Часть XIII читайте здесь
Нет, кажется, вещей столь далеких друг от друга, как душа и политика. И все же. Недавно, например, Хиллари Клинтон не обнаружила души в российском президенте. Подход, правда, был простым, как валенок. Раз Путин служил в КГБ, значит, как выразилась г-жа сенатор, в этом человеке «по определению» души быть не может. Видимо, если бы он возглавлял ЦРУ, как в свое время Буш-старший, тогда другое дело. ЦРУ - это как раз то место, где гнездятся ангелы. И смех, и грех. Тем не менее, сама по себе тема «политик и душа» имеет полное право на жизнь. Именно этой темой очень серьезно занимался, напомню, Макиавелли.

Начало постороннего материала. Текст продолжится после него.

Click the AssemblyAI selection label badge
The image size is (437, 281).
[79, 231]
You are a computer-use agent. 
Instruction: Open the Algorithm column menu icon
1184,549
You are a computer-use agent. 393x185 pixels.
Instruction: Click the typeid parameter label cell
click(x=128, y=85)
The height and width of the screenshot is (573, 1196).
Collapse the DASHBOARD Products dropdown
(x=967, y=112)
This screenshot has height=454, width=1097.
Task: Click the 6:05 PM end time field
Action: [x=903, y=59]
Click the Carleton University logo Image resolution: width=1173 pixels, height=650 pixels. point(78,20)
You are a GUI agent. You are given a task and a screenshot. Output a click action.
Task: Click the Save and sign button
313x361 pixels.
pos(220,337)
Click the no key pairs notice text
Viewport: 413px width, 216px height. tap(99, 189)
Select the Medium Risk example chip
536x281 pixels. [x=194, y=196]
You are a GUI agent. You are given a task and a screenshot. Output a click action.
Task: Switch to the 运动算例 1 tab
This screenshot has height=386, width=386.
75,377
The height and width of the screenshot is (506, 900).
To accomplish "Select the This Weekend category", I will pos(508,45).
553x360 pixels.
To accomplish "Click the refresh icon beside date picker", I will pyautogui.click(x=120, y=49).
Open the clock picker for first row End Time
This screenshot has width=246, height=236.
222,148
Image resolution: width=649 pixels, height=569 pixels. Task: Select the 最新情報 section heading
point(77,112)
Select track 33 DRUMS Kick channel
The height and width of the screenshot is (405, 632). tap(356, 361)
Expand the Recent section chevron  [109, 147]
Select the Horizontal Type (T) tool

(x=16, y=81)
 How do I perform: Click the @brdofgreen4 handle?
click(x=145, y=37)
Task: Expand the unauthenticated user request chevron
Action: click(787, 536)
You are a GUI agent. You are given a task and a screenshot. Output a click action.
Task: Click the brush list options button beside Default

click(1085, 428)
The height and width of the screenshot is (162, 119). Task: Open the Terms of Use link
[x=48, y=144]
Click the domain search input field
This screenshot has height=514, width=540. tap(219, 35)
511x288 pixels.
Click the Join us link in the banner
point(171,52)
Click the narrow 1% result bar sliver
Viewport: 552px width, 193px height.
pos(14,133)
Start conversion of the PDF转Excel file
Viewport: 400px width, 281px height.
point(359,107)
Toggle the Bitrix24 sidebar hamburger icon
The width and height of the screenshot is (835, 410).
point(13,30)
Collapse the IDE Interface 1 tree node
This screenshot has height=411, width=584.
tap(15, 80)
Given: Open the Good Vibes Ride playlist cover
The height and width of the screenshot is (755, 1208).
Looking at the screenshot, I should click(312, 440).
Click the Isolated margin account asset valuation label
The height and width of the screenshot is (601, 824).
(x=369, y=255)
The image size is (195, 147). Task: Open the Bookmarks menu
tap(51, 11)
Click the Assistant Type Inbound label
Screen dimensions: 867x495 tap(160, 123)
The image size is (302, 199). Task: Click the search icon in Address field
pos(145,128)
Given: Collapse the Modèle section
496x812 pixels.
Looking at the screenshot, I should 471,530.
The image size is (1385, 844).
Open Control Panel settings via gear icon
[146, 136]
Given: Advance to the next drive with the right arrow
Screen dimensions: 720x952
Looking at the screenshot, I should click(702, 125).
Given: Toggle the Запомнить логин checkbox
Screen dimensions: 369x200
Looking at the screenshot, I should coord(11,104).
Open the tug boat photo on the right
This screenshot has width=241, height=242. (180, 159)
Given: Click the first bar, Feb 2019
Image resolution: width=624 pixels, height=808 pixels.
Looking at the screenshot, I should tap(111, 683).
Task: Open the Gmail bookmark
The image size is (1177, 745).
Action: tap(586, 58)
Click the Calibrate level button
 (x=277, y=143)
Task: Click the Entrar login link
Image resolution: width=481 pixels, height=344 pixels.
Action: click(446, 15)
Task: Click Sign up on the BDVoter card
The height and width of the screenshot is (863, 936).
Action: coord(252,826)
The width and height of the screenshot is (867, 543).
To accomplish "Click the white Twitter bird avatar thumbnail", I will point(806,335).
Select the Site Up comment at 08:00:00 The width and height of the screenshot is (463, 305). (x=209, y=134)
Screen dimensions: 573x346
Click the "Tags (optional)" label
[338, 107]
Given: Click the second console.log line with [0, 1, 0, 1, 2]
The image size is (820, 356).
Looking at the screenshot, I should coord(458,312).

Следует, правда, учесть, что флорентийцу приписывали множество идей и афоризмов, к которым он никакого отношения не имел. В действительности основная мысль Макиавелли сводилась лишь к тому, что в реальной жизни нравственным часто оказывается вовсе не тот государь, что слепо почитает десять заповедей, а тот, кто на деле обеспечивает подданным мир и процветание. И, наоборот, аморальным правителем может оказаться в результате как раз тот, кто, спасая собственную душу, губит во имя своего личного покоя судьбы других. Политика и нравственность, по Макиавелли, не противоречат друг другу, но и не находятся в прямой зависимости.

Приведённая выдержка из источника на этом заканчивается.